Kurdischer Künstler Sasan Chamanara und Schwester Parastoo in Ilam verhaftet
Hengaw – Donnerstag, 19. März 2026
Die Streitkräfte der Islamischen Republik Iran haben den kurdischen Künstler Sasan Chamanara, einen Einwohner von Ilam, der bereits mehrfach festgenommen wurde, unter anderem während der Bewegung „Frau, Leben, Freiheit“ (Jin, Jiyan, Azadi), zusammen mit seiner Schwester Parastoo Chamanara festgenommen. Beide wurden in Gewahrsam genommen und an einen unbekannten Ort gebracht.
Nach Informationen, die der Menschenrechtsorganisation Hengaw vorliegen, fanden die Festnahmen am Sonntag, dem 15. März 2026, statt, als der 36-jährige Sasan Chamanara und seine Schwester in ihrem Elternhaus in Ilam festgenommen wurden.

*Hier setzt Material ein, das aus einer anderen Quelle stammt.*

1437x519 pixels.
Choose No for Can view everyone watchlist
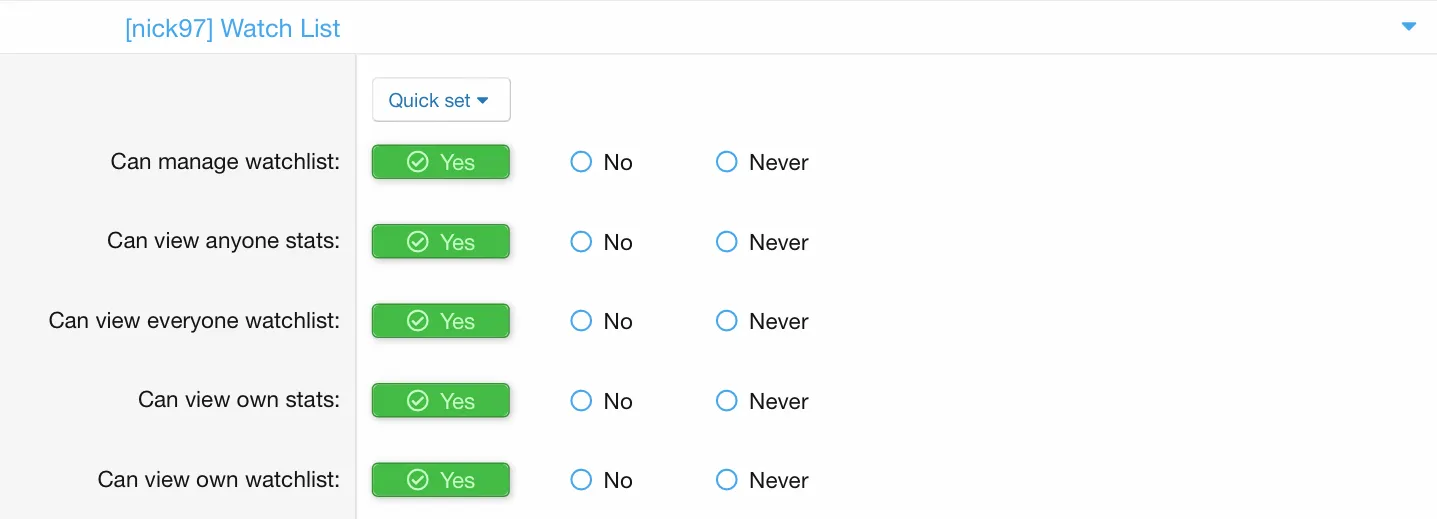[x=582, y=321]

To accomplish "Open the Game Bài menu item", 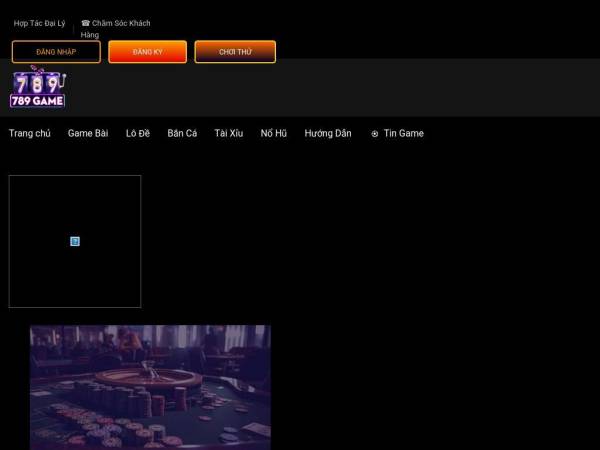I will tap(88, 133).
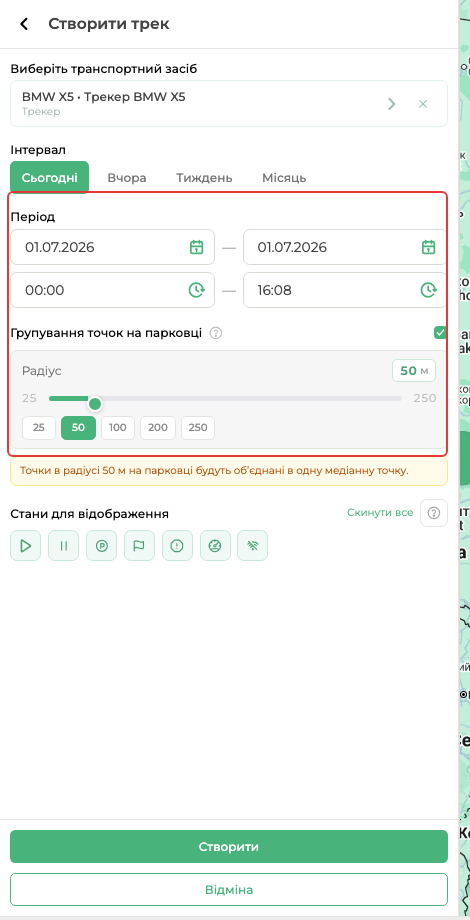This screenshot has height=920, width=470.
Task: Clear selected vehicle with X icon
Action: coord(422,104)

Javad Chamanara, ihr Bruder, schrieb auf seinem X-Account, dass zum Zeitpunkt der Festnahmen weitere Familienmitglieder im Haus anwesend waren.
Sasan Chamanara war zuvor am 16. Juli 2025 festgenommen worden und wurde später, am 13. September 2025, gegen Kaution aus dem Gefängnis von Ilam entlassen worden.

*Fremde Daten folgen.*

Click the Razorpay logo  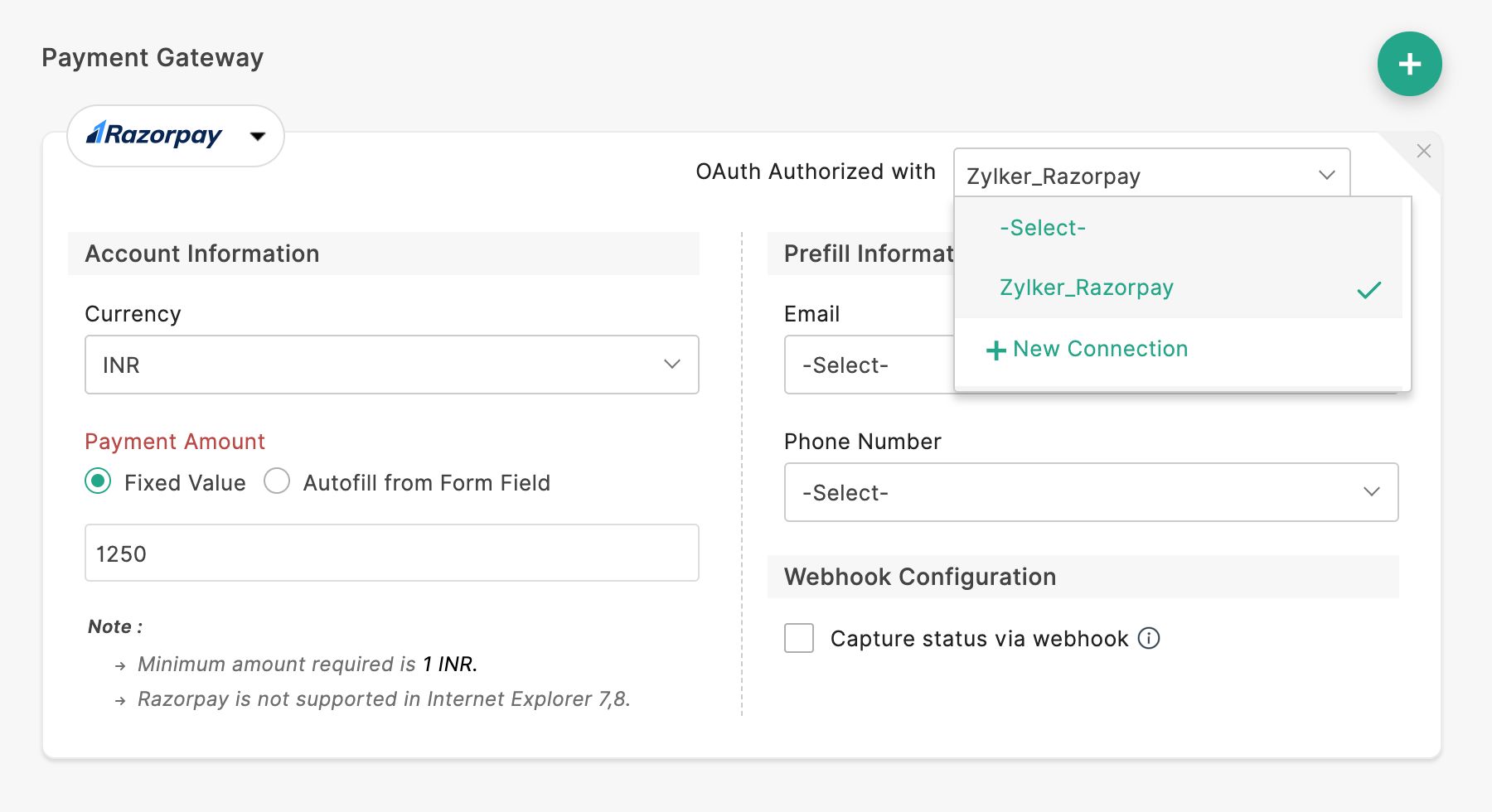[155, 134]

Zuvor, im Februar 2024, hatte die Abteilung 1 des Revolutionsgerichts von Ilam ihn wegen „Propaganda gegen die Islamische Republik Iran“ zu drei Monaten Haft – unter Anrechnung der bereits verbüßten Zeit – sowie zu einer Geldstrafe von 20 Millionen Toman verurteilt.

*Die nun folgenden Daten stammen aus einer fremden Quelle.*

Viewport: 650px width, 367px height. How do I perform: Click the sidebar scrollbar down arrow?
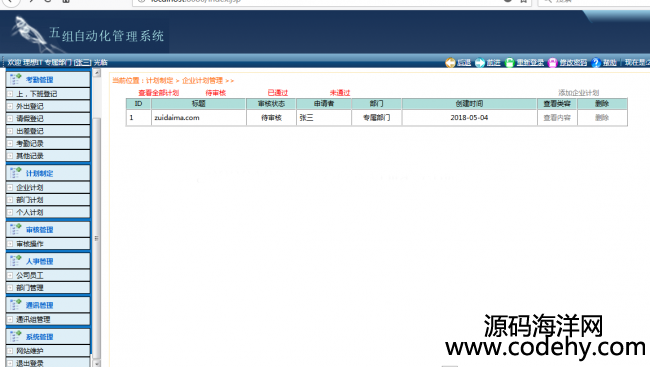(x=96, y=363)
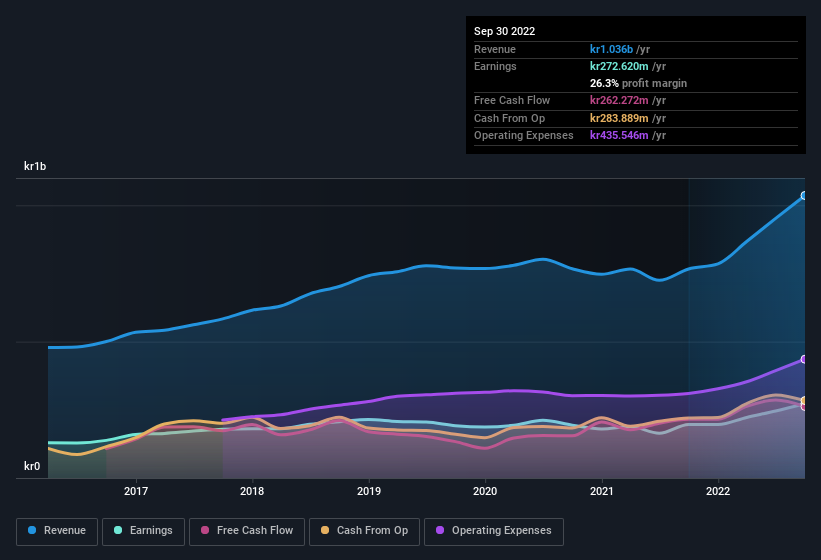821x560 pixels.
Task: Click the kr1b y-axis label
Action: [35, 166]
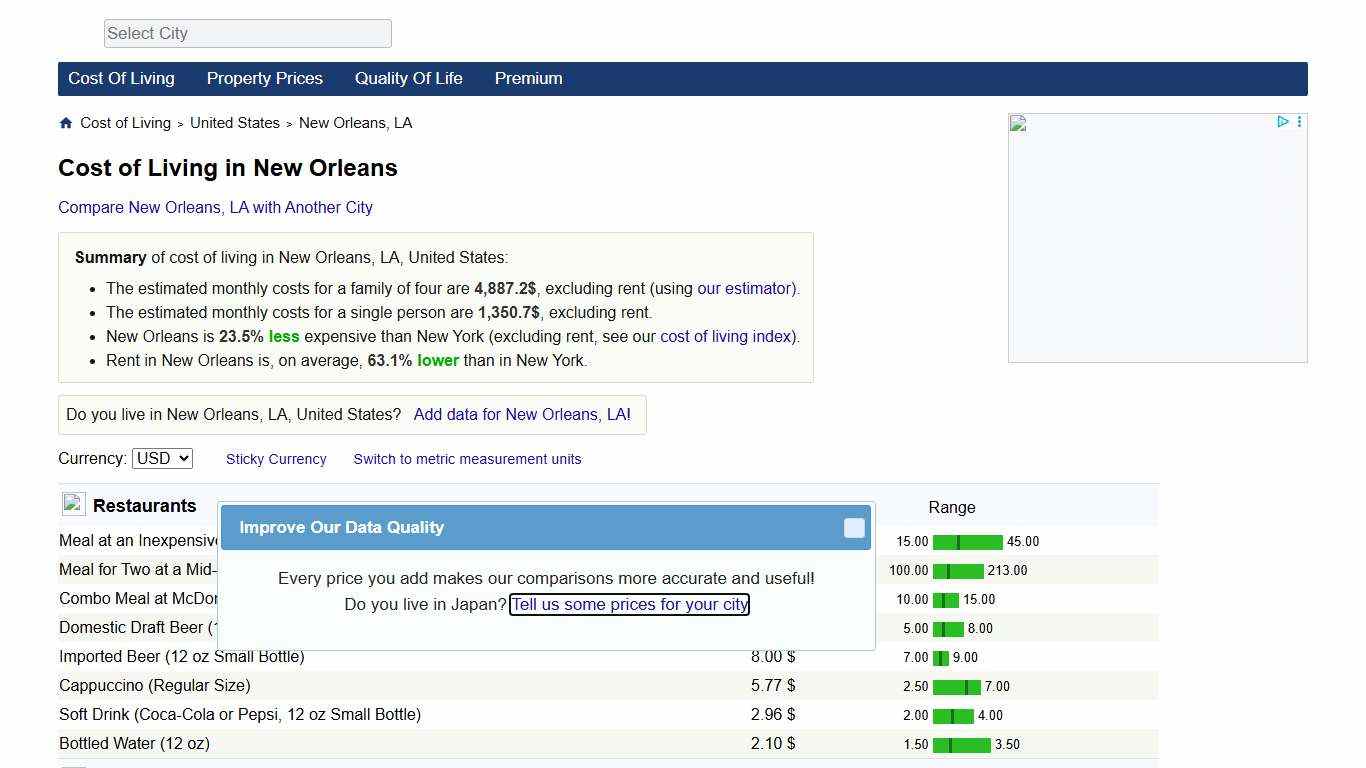Open the cost of living index link

coord(727,336)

Chamanara war zudem am 7. Oktober 2022 während der „Frauen, Leben, Freiheit“-Bewegung von der der Islamischen Revolutionsgarden (IRGC) festgenommen worden. Später wurde er von der 29. Kammer des Revolutionsgerichts in Teheran unter Vorsitz von Richter Seyed Ali Mazloum zu fünf Jahren Freiheitsstrafe nach Ermessen verurteilt.